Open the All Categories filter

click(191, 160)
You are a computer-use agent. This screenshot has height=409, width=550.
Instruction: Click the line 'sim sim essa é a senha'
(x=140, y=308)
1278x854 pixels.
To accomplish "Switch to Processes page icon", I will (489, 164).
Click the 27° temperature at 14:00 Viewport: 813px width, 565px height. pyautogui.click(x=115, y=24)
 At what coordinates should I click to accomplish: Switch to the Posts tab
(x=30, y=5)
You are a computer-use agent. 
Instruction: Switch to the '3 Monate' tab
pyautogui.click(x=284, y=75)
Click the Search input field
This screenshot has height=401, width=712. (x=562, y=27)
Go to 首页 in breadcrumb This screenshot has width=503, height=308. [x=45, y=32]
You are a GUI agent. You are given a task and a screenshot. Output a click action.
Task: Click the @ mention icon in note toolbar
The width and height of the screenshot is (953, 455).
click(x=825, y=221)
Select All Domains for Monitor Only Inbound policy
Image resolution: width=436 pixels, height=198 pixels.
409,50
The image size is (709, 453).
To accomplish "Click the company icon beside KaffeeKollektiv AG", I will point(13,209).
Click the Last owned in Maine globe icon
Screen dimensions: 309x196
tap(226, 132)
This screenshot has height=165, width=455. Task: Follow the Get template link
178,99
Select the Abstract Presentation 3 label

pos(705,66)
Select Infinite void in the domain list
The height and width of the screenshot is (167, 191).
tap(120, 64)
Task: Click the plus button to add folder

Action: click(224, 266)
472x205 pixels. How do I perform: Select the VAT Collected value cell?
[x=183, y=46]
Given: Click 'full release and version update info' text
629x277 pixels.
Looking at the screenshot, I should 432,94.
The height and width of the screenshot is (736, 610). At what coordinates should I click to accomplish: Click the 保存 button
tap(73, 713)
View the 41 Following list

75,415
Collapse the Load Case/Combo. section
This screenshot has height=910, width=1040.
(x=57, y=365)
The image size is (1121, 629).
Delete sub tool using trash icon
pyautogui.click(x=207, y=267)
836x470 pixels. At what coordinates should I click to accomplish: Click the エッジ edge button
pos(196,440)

→ **EXERCISE TASK**: Rewrite the data from its first line through the line containing "(x=57, y=365)", inclusive, changing "Switch to" to "Change to" and leaving everything else the same.

→ **OUTPUT FOR THIS TASK**:
Open the All Categories filter

click(191, 160)
You are a computer-use agent. This screenshot has height=409, width=550.
Instruction: Click the line 'sim sim essa é a senha'
(x=140, y=308)
1278x854 pixels.
To accomplish "Change to Processes page icon", I will (489, 164).
Click the 27° temperature at 14:00 Viewport: 813px width, 565px height. pyautogui.click(x=115, y=24)
 At what coordinates should I click to accomplish: Change to the Posts tab
(x=30, y=5)
You are a computer-use agent. 
Instruction: Change to the '3 Monate' tab
pyautogui.click(x=284, y=75)
Click the Search input field
This screenshot has height=401, width=712. (x=562, y=27)
Go to 首页 in breadcrumb This screenshot has width=503, height=308. [x=45, y=32]
You are a GUI agent. You are given a task and a screenshot. Output a click action.
Task: Click the @ mention icon in note toolbar
The width and height of the screenshot is (953, 455).
click(x=825, y=221)
Select All Domains for Monitor Only Inbound policy
Image resolution: width=436 pixels, height=198 pixels.
409,50
The image size is (709, 453).
To accomplish "Click the company icon beside KaffeeKollektiv AG", I will point(13,209).
Click the Last owned in Maine globe icon
Screen dimensions: 309x196
tap(226, 132)
This screenshot has height=165, width=455. Task: Follow the Get template link
178,99
Select the Abstract Presentation 3 label

pos(705,66)
Select Infinite void in the domain list
The height and width of the screenshot is (167, 191).
tap(120, 64)
Task: Click the plus button to add folder

Action: click(224, 266)
472x205 pixels. How do I perform: Select the VAT Collected value cell?
[x=183, y=46]
Given: Click 'full release and version update info' text
629x277 pixels.
Looking at the screenshot, I should 432,94.
The height and width of the screenshot is (736, 610). At what coordinates should I click to accomplish: Click the 保存 button
tap(73, 713)
View the 41 Following list

75,415
Collapse the Load Case/Combo. section
This screenshot has height=910, width=1040.
(x=57, y=365)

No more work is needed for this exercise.